Qui rientra in gioco la grande responsabilità della politica. Lo si capisce con un esempio nel campo dell’innovazione: in moltissime aziende si evidenzia con chiarezza che l’inserimento dei giovani è un valore in sé perché aiuta a compiere salti innovativi sostanziali. Dunque chi si avvale dell’apporto di giovani ha un conseguente vantaggio imprenditoriale. Questo è un fatto. A partire da ciò, sarebbe importante attuare una semplificazione dell’apprendistato che trasformi realmente questo strumento nella via maestra per aprire ai giovani le porte del mondo del lavoro, come avviene già in altri paesi. Occorre uno snellimento burocratico e contributivo e che la formazione sia erogata da soggetti terzi accreditati: l’apprendistato “duale” è uno dei fattori chiave della competitività di una nazione.



Questo è uno degli esempi che rendono evidente come la crescita dipenda da un impegno forte degli imprenditori e delle associazioni che li sostengono – sono gli imprenditori a dover scegliere di valorizzare i giovani -, ma ciò attribuisce loro forza e autorevolezza nel richiamare la politica alle sue responsabilità di impostazione strategica, normativa e di supporto economico.

Su questo preciso fronte è ormai ineludibile una riforma per ridurre la pressione fiscale, non solo attraverso la detassazione degli utili investiti in azienda, per liberare risorse per l’imprenditorialità diffusa, che è un bene prezioso da tutelare e promuovere.
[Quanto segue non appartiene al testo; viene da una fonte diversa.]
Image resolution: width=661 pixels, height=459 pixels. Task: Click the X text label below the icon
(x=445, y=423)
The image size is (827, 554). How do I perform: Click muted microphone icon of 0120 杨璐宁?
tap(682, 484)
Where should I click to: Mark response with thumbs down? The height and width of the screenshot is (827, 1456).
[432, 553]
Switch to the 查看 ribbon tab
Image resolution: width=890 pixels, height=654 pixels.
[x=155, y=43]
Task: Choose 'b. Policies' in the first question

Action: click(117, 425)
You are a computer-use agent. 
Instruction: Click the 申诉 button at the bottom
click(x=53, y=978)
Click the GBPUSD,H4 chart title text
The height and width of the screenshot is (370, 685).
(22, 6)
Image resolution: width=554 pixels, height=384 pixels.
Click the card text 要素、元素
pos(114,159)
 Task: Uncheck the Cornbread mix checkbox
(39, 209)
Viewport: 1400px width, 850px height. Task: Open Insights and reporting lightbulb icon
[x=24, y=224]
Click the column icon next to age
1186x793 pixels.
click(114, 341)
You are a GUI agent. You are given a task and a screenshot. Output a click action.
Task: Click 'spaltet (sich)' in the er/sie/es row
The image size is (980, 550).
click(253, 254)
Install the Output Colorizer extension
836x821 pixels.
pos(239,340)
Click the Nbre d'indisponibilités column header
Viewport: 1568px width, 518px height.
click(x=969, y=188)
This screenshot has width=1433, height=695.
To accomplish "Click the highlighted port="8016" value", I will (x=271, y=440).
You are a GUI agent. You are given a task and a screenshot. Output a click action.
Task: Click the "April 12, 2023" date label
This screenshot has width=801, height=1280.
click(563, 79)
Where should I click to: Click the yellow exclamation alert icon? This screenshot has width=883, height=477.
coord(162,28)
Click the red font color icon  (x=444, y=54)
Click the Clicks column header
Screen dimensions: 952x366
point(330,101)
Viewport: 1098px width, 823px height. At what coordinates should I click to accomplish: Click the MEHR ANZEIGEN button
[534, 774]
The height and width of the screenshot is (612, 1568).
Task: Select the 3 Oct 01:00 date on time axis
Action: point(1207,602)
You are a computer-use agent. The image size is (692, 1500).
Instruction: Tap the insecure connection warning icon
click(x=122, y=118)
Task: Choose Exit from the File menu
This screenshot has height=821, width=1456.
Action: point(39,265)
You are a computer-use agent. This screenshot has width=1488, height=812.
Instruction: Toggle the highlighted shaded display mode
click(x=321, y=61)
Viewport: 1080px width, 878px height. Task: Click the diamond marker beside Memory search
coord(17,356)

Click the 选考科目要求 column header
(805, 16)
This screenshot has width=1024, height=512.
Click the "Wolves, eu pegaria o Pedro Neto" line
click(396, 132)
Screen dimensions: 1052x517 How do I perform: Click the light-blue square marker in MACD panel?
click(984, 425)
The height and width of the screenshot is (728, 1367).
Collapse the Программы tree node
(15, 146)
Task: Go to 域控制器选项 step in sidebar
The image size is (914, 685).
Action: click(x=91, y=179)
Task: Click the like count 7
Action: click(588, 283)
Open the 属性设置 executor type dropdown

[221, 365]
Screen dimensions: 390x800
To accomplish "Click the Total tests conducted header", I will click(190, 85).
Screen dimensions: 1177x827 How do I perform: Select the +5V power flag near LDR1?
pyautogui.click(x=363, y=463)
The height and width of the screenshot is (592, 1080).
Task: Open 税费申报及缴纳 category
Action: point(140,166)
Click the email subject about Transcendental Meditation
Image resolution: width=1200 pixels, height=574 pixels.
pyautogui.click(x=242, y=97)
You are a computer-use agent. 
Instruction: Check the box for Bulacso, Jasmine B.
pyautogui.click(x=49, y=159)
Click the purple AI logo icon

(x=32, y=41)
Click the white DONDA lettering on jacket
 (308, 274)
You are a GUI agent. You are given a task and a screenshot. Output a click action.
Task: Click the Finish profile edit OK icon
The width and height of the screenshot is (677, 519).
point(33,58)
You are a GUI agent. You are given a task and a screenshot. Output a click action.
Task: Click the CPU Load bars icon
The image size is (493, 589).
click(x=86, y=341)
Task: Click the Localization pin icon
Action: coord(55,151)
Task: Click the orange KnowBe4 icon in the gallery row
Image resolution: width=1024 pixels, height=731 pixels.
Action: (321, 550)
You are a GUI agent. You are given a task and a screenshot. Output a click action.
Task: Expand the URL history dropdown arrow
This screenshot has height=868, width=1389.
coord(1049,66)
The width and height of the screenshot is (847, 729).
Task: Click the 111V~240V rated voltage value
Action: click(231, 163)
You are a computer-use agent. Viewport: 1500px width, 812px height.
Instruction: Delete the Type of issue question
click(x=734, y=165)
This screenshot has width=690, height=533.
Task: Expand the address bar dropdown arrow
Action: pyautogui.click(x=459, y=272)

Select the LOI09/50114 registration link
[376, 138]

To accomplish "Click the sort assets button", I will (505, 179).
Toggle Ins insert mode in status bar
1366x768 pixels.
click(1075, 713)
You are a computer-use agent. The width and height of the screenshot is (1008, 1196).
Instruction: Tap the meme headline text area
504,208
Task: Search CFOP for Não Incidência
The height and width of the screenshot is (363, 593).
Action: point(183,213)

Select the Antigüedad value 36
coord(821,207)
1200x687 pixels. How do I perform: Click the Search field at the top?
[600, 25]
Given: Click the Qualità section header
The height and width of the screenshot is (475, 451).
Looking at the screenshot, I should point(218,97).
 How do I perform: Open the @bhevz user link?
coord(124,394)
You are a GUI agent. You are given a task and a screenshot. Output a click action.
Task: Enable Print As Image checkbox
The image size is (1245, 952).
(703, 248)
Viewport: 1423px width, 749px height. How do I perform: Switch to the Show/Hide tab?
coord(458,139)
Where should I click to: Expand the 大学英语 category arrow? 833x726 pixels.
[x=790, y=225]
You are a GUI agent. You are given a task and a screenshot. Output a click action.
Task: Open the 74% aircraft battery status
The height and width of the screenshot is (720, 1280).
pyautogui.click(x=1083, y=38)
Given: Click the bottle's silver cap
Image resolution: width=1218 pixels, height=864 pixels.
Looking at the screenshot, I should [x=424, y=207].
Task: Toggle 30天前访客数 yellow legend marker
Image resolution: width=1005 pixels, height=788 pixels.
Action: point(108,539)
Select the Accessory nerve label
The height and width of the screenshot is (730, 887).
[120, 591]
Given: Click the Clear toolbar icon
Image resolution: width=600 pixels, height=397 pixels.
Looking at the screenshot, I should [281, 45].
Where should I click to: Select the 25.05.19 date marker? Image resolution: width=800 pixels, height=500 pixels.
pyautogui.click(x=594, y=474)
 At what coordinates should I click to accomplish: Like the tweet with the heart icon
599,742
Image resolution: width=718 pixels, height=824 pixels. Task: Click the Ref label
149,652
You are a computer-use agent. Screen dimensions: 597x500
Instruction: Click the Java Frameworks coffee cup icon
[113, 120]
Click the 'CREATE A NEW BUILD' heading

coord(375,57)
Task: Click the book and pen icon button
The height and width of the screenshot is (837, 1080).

Ma non è tutto. In questo momento di crisi, l’Italia ha raggiunto il risultato straordinario di rientrare nei parametri del 3% nel rapporto tra deficit e Pil. È uno sforzo che va premiato attuando la golden rule che escluda dal calcolo di questo rapporto gli investimenti in infrastrutture strategiche: aumentare la spesa corrente sarebbe letale, ma investire sulle voci che rappresentano un driver per tutti è doveroso.

Questi provvedimenti metterebbero ancor di più in condizione gli imprenditori italiani di riprendere la loro grande tradizione di portare nel mondo le loro esperienze, conoscenze, i loro prodotti, con la certezza che il mondo è disposto ad accoglierli: è l’inestimabile valore del made in Italy. Non solo di larghe intese gli imprenditori hanno bisogno, ma anche di “ampie vedute” e lungimiranza, per riscoprire che è il momento di mobilitare una fiducia imprenditoriale. Oggi, nonostante tutto, avere fiducia è ragionevole.